Authors: Mark Salzman
I did not fare well in the Circle of Fighting. I had never participated in a contact sport in my life, much less ever been in a fight, so I had no experience to draw on at all. I was small, terrified of being hit, and far from my goal of being impervious to pain. Because I practiced so much at home my punches and kicks came to look pretty good, and after seeing me shadowbox, most people expected me to be a challenging sparring partner. But after hearing me throw up with anxiety before lessons, then watching me step into the Circle and have my anxieties justified in every conceivable way, these same people often wondered aloud what on earth I was doing in a kung fu school. I loathed sparring, not because I had any moral objection to fighting, but because I was so excruciatingly bad at it. Every time I heard Sensei give out the command, “Bow to me—bow to each other—fight!” I felt my will to master kung fu turn to jelly. I just couldn’t be aggressive, and to be any good at all at sparring you must learn to assert yourself. When an opportunity presents itself and your opponent shows an opening or weakness, you have to decide instantly to attack, and you must do so with total commitment. You can’t attack halfheartedly, just to see how it goes, and if things look good then follow through. You get hurt that way, for the same reason that a gymnast can’t do a backflip at half speed just to make sure it’s safe. I never fully grasped this principle, however, so I got hurt a lot and rarely scored any points. But after being punched or kicked, I always managed to recover my balance and strike a good-looking traditional posture.
“He gets the
living shit
kicked out of him every time, but he sure looks good, don’t he?” Sensei O’Keefe used to say when he was in a good mood, and everybody would laugh, including me. I much preferred ridicule to the other kind of critique he gave me, which he offered when he was in a bad mood or had been drinking or—which was the usual case—both, and it went something like this: “Listen, candy-ass, do you think if you’re jumped by three assholes who don’t give a shit whether you live or die that you’re gonna live if you fight like that? I don’t want to see any more of that
pussy
bullshit, I want you to do what I’ve been telling you every goddamned lesson, which is: Forget all your fancy book learning and your pretty technique and forget about protecting your pretty little face! All that doesn’t mean shit in the street! You live in real life, not some ivory tower! Real life is about life and death, goddammit! You’re just another momma’s boy smart-ass who thinks he’s too good to have to mess with real life, but it’s gonna stare you in the face someday, candy-ass, and what are you gonna do about it? When you can’t run home to your musical mommy and your
needlepointing
daddy”—my father had once worked on a needlepoint of an Edward Hopper painting while waiting for me in the parking lot of the Boxing Institute—“in your safe little house in the suburbs, huh? I’ll tell you what’ll happen, candy-ass! You’re gonna get ripped to pieces, and you’re gonna wonder just before getting your head blown off why somebody didn’t prepare you for it. So do yourself a favor and forget about being afraid to get hurt and fight, for Chrissake! There’s no room for pussies in this house.”

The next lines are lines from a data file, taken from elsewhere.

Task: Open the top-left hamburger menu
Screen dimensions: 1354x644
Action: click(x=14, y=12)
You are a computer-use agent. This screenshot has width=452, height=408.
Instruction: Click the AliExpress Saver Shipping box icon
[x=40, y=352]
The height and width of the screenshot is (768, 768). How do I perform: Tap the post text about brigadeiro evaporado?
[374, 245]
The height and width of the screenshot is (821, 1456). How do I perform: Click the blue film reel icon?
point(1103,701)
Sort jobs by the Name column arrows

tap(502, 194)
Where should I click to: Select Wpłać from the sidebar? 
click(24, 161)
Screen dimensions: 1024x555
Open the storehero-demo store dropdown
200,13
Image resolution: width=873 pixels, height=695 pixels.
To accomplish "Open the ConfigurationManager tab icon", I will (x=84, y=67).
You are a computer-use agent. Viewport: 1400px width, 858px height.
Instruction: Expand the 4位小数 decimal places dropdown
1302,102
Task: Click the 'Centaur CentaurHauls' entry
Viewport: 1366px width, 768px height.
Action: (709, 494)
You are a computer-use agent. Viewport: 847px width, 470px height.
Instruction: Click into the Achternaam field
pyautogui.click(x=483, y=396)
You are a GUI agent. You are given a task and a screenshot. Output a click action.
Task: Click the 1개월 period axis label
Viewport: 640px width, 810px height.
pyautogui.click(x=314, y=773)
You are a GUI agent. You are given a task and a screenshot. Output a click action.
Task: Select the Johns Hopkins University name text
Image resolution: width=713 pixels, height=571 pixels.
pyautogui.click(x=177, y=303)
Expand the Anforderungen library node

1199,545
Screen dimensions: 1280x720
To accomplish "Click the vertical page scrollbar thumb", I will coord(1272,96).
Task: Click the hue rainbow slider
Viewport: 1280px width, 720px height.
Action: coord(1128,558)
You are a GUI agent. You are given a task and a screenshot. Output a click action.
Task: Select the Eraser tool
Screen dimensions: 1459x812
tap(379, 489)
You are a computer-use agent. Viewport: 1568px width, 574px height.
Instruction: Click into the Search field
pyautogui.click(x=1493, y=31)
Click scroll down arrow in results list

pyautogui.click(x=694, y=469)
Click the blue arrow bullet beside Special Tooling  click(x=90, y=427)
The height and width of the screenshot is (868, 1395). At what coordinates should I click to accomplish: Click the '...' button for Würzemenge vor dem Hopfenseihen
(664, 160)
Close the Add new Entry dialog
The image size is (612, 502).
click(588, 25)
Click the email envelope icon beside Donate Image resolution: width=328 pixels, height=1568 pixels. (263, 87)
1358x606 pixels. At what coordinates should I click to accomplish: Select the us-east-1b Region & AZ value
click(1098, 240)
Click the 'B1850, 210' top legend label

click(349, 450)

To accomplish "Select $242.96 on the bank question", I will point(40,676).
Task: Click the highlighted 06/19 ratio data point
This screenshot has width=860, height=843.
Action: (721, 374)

Occasionally, when Sensei O’Keefe decided we needed “a little kick in the ass” to move forward in the arts, he led
us through special training exercises, which included a kind of sparring where all the students stood in a circle and each one was assigned a number. One person stood in the center. When Sensei O’Keefe yelled out numbers, each person hearing his number called was to attack the person in the center and keep up the assault until he heard his number called out again. This meant that the person in the center could have as many as five people at a time punching and kicking at him, and if you got too tired to defend yourself, you just got punched and kicked more; no one dared let up because Sensei said that since no one lets up on the streets we had to prepare ourselves accordingly. Sometimes, especially if he’d had too much to drink before the lesson, Sensei would forget which numbers he’d called and it would take forever to clear the Circle. At other times he felt the person in the center wasn’t trying hard enough. In that case, Sensei would let out a horrifying scream, jump past the assigned attackers and give the student in the center a beating to remember. When he did that to me one night he hit me so hard on the side of the head that I crashed into a wall and brought a whole shelf of trophies down with me. I sustained a bruise on my temple so deep that it took several days to rise to the surface and form a scab.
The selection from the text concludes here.